Hundreds of thousands of people on the US Gulf Coast were urged to flee the path of Hurricane Harvey Friday as Texas and Louisiana braced for "catastrophic" flooding from the powerful category two storm barreling in to shore. Roaring towards land with winds whipping up to 110 miles (175 kilometers) an hour, the category two hurricane is predicted to make landfall late Friday or early Saturday as a much more powerful category three storm.
If National Hurricane Center (NHC) forecasts hold, Harvey would be the strongest storm to hit the US mainland in 12 years, packing winds of 130 miles per hour and creating the potential for "life-threatening and devastating" floods in an area that processes some seven million barrels of oil a day.

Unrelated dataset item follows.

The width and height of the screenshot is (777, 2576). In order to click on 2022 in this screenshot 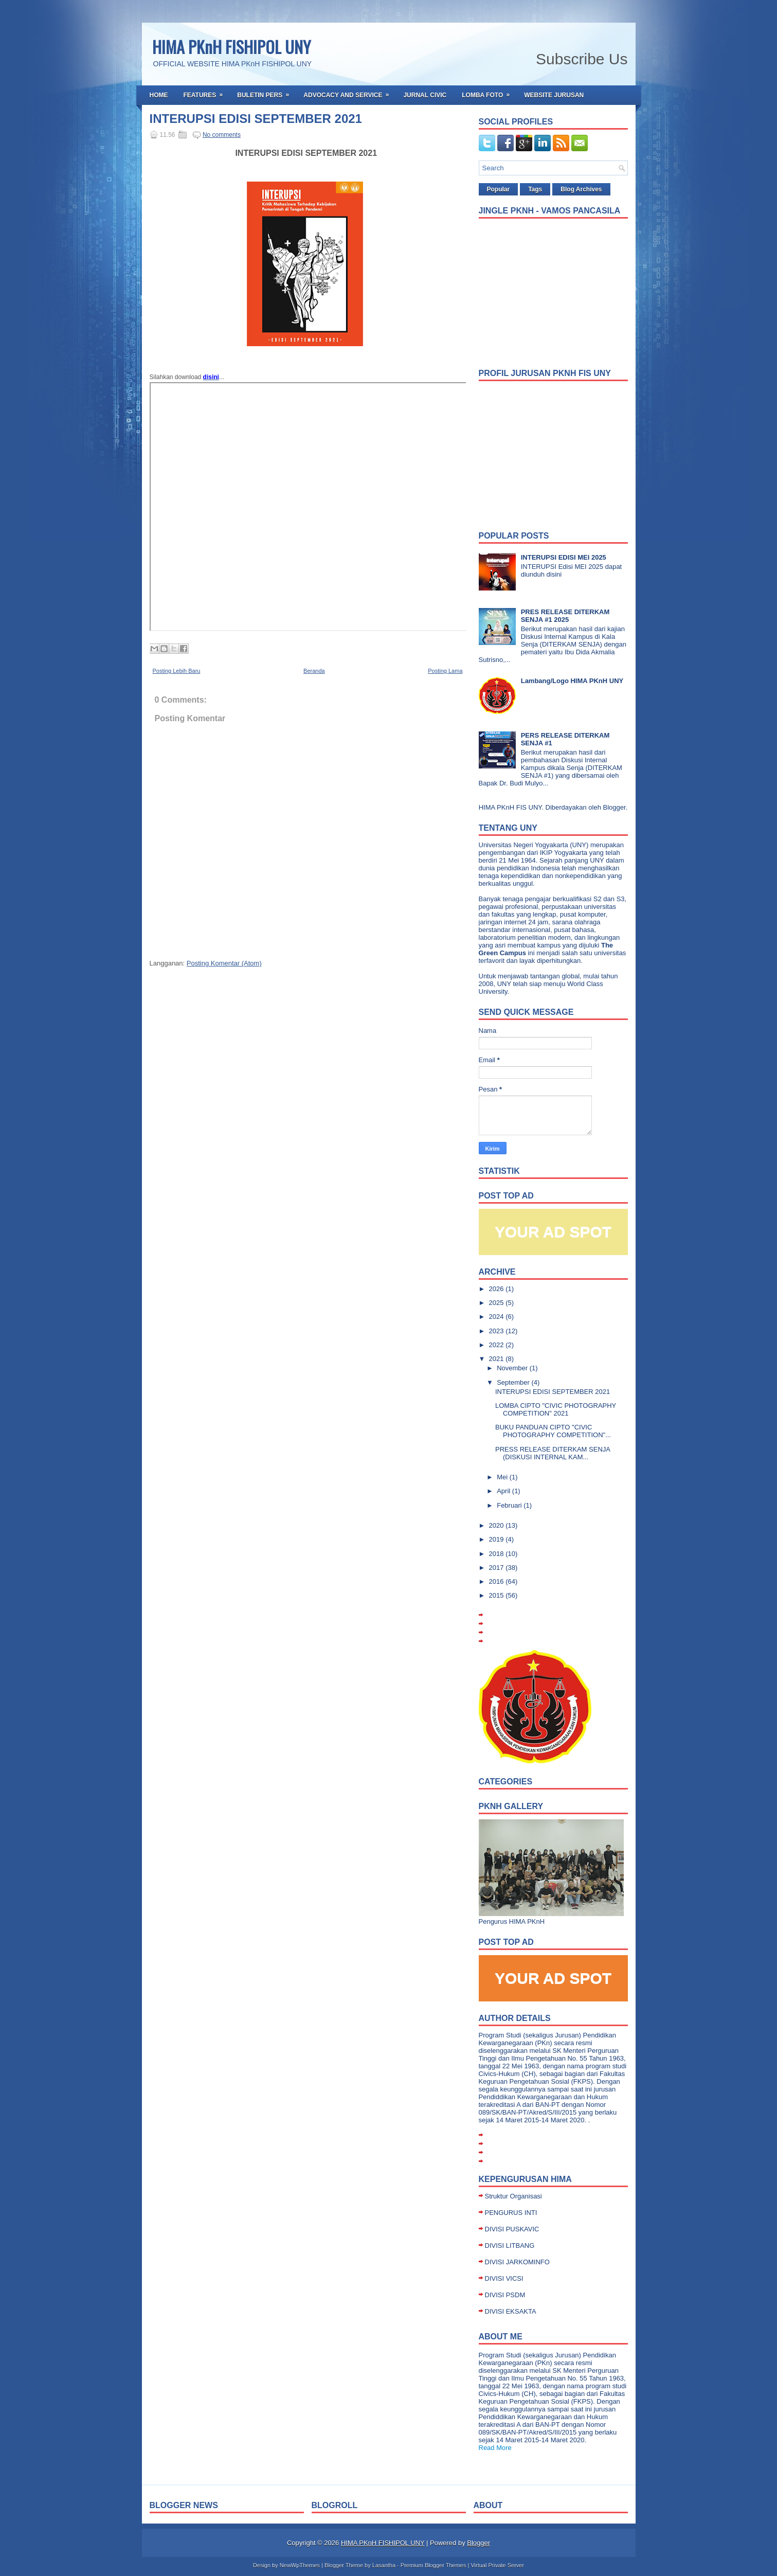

Local television footage showed supermarket aisles plucked bare, highways clogged with bumper-to-bumper traffic, and long lines snaking outside gas stations as the country's top emergency official urged coastal dwellers to get to safety. "Texas is about to have a very significant disaster," Brock Long, director of the Federal Emergency Management Agency (FEMA), told CNN. "Their window to evacuate is rapidly coming to a close," he said.
Corpus Christi - a major oil refining center where the hurricane was projected to make landfall Saturday morning - has issued voluntary evacuation orders, while the evacuation was made mandatory in the nearby coastal hamlets of Port Arkansas and Arkansas Pass. "For anyone who has not already evacuated, please hurry to do so," the city of Portland, Texas warned on its website in capital letters.
Many residents were bent on sitting the storm out, however, like in Corpus Christi were people were seen packing sandbags to protect their homes from flooding. Officials in Houston, the biggest city in the path of the storm, canceled school classes through Monday although officials said they did not anticipate an evacuation at this stage.